The newly amended rule fails to precisely define the expression “domain of the organization” and gives it an open-ended definition: “including any reference or information about any personnel and his designation, and expertise or knowledge gained under working in that organisation.” and is hence vague. The amendment is likely to be misused in selectively censoring any opinions that portray the government in a bad light.

The said amendment violates right to pension

The right to pension has been recognised as a fundamental right to have a dignified livelihood under article 21of the constitution. It has also been recognised as a statutory right under Article 300A of the constitution as a right to property. Furthermore, ‘property’ has been defined under the Benami Transaction (Prohibition) Act 1988 as “any sort of property, whether movable or immovable, tangible or intangible and includes any right or interest in such property” This definition of the property supports the inclusion of pension under ‘right to property as recognised by the honourable SC. 

The original Central Civil Services Pension Rules, 1972, under section 8 restricted the payment of pension only on the grounds of ‘serious crime’ or ‘grave misconduct’. However, the current amendment makes provision for restriction of the payment of the pension on the grounds of publication without clearance from the head of the organisation by the retired government servants related to any material relating to the domain of the organisation and hence, violates the right to the pension of the retired government employees of the intelligence and security organisations.

In DS Nakara v Union of India, the honourable Supreme court had stated that “pension is not a bounty, charity or a gratuitous payment, but an indefeasible right of every employee. It not an ex-gratia payment that depends on the sweet will of the employer, but a staggered form of payment for the past service rendered.” In Deokinandan Prasad v. the State of Bihar, the supreme court held that pension is a right and the payment of it does not depend upon the discretion of the Government but is governed by the rules and a Government servant coming within those rules is entitled to claim a pension. It was further held that the grant of pension does not depend upon anyone’s discretion. These judgements strengthen the recognition of the right to pension and it can be concluded that the said amendment violates the right to pension.

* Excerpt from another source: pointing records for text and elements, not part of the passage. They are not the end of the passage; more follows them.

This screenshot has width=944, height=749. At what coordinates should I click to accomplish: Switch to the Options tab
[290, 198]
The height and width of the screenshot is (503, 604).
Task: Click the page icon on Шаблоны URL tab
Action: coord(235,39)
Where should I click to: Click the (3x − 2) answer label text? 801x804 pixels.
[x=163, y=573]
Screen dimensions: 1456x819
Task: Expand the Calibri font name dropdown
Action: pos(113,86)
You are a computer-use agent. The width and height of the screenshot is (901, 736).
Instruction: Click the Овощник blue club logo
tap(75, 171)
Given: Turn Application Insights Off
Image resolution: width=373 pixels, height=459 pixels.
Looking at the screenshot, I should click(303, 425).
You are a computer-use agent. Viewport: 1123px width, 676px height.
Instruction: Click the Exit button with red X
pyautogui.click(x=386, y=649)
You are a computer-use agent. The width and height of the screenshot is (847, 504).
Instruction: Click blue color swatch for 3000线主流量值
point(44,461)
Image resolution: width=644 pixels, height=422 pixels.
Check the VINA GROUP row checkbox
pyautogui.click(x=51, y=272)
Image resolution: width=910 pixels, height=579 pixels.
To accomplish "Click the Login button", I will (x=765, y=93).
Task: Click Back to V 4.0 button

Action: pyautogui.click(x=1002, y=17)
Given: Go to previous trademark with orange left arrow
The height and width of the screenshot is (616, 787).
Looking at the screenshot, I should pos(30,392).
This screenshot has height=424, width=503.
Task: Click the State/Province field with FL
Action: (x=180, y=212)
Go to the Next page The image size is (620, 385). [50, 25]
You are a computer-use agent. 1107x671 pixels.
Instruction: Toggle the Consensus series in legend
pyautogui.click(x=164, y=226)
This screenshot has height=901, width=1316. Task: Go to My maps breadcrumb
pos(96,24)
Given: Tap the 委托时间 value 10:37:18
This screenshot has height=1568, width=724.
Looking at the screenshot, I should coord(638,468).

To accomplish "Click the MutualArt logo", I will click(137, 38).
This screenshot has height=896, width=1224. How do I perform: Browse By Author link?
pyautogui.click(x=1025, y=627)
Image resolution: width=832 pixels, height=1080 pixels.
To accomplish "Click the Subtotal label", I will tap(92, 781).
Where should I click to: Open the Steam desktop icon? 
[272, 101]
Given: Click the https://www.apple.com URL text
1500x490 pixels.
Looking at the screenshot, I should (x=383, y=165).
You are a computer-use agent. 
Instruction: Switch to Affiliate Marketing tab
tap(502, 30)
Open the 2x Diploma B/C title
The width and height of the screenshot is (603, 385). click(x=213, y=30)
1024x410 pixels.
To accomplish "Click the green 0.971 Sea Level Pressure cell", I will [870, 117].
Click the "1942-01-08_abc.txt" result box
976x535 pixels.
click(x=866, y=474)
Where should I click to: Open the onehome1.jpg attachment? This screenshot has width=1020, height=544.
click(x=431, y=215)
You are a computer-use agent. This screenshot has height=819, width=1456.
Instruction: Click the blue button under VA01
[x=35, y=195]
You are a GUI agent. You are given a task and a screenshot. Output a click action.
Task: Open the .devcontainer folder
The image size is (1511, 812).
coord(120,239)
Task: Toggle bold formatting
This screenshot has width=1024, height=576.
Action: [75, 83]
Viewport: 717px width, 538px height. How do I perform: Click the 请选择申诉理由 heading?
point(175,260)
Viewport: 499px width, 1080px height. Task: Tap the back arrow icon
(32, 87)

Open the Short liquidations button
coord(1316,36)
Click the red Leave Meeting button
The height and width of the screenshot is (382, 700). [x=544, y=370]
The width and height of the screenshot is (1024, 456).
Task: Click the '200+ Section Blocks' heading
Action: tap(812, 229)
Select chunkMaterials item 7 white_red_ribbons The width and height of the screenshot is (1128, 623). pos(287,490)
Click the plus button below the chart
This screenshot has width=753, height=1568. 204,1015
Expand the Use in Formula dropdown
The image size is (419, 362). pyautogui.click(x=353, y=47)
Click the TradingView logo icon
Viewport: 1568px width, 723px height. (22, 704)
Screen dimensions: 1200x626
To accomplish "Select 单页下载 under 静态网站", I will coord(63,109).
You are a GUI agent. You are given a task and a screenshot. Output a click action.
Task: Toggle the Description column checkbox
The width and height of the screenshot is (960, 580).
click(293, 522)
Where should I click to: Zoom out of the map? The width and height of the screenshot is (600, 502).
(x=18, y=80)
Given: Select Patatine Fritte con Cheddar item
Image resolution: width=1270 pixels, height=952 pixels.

The said amendment violates the doctrine of unconditional conditions

The ‘doctrine of unconditional conditions’ states that the government cannot condition the availability of a government benefit on an individual agreement to forego his fundamental right. This doctrine was developed in the US courts and was applied in cases such as Elrod v. Burns This doctrine was subsequently also accepted by the Supreme court of India in the cases ‘Kerela education bill v. unknown’ and ‘Ahemdabad St Xaviers v. the state of Gujrat.’

Through the recent amendment, the government has conditioned the payment of pension, which is a government benefit that the government servant is entitled to receive, on the forgiving of the right to freedom of speech and expression. Hence, the impugned amendment violates the doctrine of unconditional conditions.

Conclusion

Any democratic system is based on the balance between power and justice, and when the people in power make attempts to give themselves arbitrary authorities, it impugns this balance and affects the democratic structure of the system. Lord Acton has rightly stated that “Power corrupts, and absolute power corrupts absolutely”. Legislative actions like these are an attempt to silence the dissent against the ruling class and it creates a chilling effect by censoring any potential opinion that might try to highlight the inadequacies in the functioning of the government. 

For the above-mentioned reasons, the court must recognize this amendment as unreasonable and arbitrary and should declare it unconstitutional.